Render as a numbered list the lines of the records starting at the line containing "The width and" and ending at the line containing "Action: 789,214", leaving out any blank lines.

> _Record list_
— Begin —

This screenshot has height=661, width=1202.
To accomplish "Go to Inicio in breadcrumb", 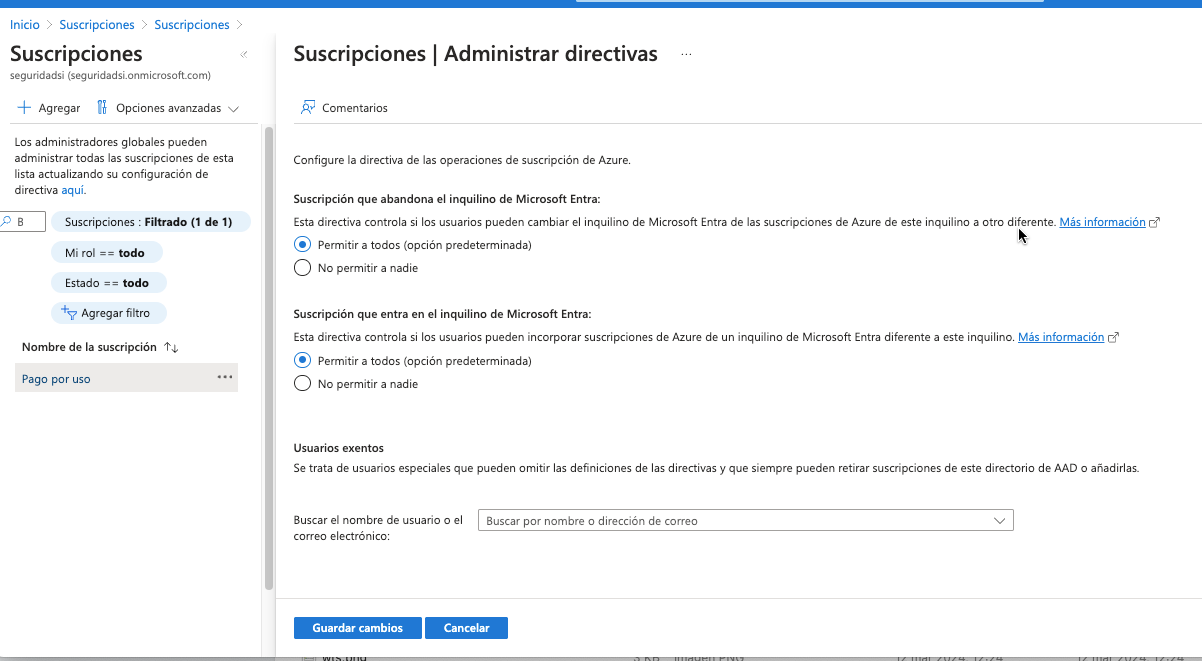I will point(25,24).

— End —
— Begin —

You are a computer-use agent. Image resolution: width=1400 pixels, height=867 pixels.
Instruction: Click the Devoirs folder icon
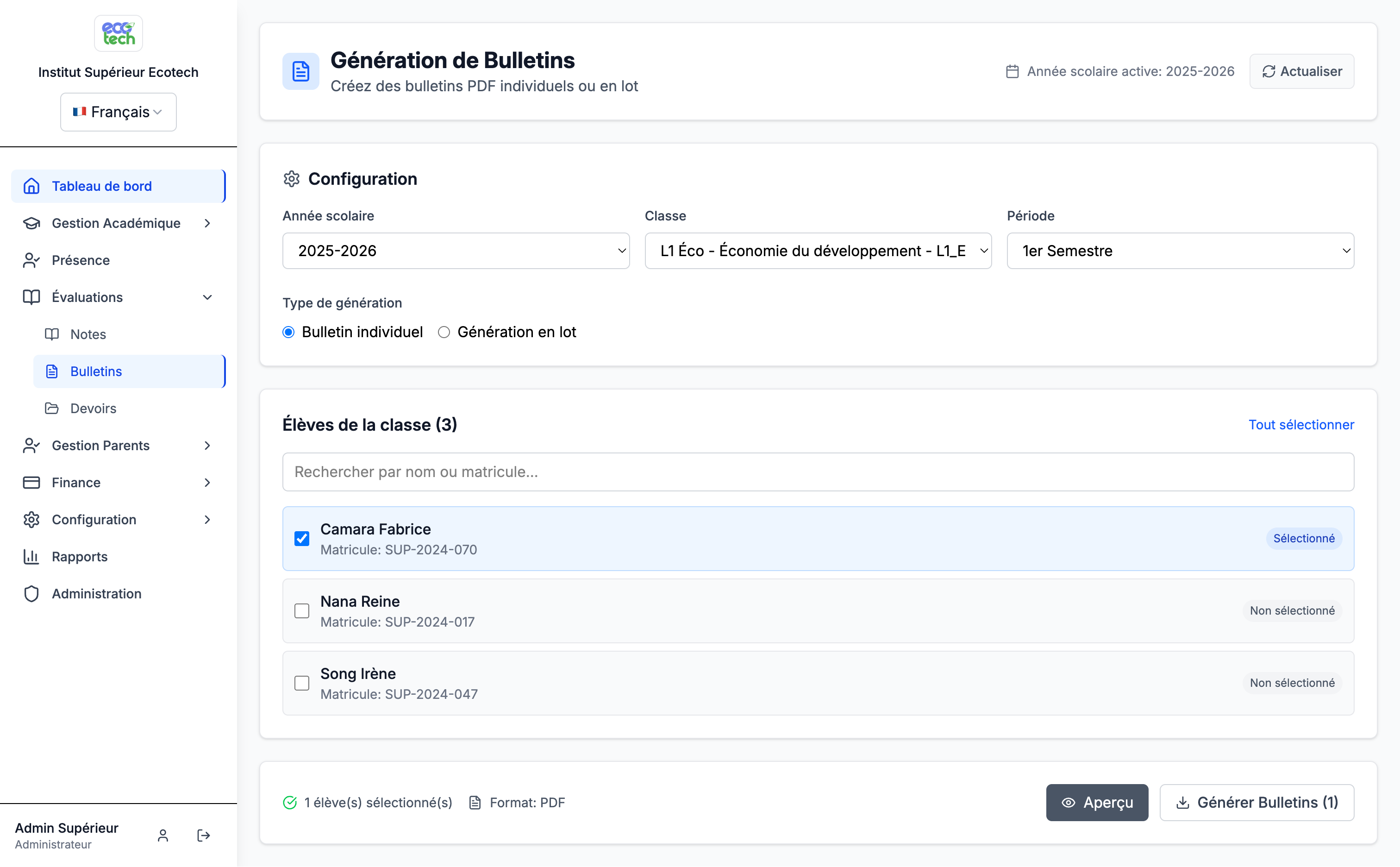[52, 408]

— End —
— Begin —

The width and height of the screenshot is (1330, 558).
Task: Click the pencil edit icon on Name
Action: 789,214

— End —

> _Completed task_
1. The width and height of the screenshot is (1330, 558).
2. Task: Click the pencil edit icon on Name
3. Action: 789,214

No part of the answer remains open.